:: REQUIRED ACTION ::
Return, from the data that follows, each line that holds the word "will".

Collected data
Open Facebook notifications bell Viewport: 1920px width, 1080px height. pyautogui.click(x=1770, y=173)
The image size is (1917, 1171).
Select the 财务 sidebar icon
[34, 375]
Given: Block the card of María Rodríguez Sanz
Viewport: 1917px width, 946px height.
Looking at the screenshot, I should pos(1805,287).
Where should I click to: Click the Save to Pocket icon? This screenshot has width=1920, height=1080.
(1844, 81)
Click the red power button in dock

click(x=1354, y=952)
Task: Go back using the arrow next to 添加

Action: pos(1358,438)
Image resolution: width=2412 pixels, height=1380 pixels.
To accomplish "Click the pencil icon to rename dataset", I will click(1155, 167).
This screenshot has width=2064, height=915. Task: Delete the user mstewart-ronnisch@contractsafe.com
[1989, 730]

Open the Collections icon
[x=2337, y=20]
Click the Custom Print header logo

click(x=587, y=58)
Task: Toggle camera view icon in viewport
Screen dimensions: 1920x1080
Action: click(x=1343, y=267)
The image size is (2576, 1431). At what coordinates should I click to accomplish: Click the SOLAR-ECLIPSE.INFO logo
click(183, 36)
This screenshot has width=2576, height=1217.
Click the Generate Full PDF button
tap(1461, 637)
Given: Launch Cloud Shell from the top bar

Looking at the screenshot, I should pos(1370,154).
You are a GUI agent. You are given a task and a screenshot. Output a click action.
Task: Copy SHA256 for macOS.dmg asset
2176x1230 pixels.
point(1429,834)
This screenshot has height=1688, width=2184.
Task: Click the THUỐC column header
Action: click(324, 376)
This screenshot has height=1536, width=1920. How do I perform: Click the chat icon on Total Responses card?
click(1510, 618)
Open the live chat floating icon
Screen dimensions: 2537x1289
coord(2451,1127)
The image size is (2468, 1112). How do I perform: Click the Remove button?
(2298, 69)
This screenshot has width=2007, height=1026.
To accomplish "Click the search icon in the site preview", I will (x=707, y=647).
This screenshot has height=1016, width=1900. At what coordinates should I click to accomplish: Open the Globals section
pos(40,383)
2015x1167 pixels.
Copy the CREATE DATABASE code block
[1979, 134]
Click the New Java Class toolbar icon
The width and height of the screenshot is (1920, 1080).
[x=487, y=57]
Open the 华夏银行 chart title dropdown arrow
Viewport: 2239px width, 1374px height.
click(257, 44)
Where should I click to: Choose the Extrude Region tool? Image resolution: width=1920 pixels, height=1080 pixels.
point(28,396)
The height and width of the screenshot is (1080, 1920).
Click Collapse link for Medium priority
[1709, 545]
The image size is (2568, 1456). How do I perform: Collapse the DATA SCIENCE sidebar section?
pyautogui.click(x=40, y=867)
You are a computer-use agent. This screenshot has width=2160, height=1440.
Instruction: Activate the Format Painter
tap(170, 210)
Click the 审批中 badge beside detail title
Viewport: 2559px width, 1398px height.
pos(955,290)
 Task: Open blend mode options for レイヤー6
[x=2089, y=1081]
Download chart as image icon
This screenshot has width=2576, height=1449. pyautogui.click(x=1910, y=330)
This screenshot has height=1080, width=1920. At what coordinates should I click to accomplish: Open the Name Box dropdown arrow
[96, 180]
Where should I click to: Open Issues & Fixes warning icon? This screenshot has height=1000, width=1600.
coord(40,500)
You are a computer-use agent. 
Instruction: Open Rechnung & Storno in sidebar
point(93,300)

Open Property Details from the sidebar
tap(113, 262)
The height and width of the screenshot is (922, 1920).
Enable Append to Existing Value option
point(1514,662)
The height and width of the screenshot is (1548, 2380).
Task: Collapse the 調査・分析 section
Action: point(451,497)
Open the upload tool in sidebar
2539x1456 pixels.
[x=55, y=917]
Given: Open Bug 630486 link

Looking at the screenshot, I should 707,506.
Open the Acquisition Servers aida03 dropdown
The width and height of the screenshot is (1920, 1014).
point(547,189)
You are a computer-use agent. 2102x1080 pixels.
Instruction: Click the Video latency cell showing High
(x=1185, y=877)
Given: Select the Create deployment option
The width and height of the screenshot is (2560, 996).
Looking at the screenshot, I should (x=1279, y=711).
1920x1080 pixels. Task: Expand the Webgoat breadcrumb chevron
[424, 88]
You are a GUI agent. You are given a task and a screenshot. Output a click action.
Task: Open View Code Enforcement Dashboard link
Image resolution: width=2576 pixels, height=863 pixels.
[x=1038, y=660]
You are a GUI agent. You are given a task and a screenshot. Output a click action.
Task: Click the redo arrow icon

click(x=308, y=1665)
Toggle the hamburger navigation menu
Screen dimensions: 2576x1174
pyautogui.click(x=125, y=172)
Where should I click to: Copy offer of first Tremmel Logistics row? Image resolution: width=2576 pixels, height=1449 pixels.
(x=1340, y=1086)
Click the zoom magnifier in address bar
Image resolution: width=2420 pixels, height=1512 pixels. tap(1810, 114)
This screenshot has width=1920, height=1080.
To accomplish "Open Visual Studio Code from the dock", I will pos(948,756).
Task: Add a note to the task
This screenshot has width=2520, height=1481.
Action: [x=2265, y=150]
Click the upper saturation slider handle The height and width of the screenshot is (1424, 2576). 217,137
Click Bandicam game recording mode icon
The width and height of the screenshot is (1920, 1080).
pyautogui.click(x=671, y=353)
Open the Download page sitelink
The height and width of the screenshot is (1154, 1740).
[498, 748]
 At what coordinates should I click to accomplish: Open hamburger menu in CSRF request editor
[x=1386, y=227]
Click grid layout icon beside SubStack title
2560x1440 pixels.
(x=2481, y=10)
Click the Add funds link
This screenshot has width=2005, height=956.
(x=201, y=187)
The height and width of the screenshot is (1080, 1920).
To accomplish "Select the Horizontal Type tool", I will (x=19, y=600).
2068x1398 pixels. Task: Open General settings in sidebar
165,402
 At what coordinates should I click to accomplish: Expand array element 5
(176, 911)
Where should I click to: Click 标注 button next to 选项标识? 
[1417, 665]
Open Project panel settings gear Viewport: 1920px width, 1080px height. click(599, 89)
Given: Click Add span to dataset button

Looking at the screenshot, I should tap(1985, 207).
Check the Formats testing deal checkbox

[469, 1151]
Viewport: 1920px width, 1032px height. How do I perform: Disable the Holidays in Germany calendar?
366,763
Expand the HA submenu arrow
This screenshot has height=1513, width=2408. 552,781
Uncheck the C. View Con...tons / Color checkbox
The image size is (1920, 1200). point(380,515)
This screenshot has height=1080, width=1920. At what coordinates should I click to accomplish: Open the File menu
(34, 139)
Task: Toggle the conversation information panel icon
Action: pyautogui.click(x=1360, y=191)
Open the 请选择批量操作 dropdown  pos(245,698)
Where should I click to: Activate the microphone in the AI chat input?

:: RESPONSE AREA ::
To accomplish "Click the pencil icon to rename dataset", I will click(1155, 167).
To accomplish "Click the search icon in the site preview", I will (x=707, y=647).
To accomplish "Open Visual Studio Code from the dock", I will pos(948,756).
To accomplish "Select the Horizontal Type tool", I will (x=19, y=600).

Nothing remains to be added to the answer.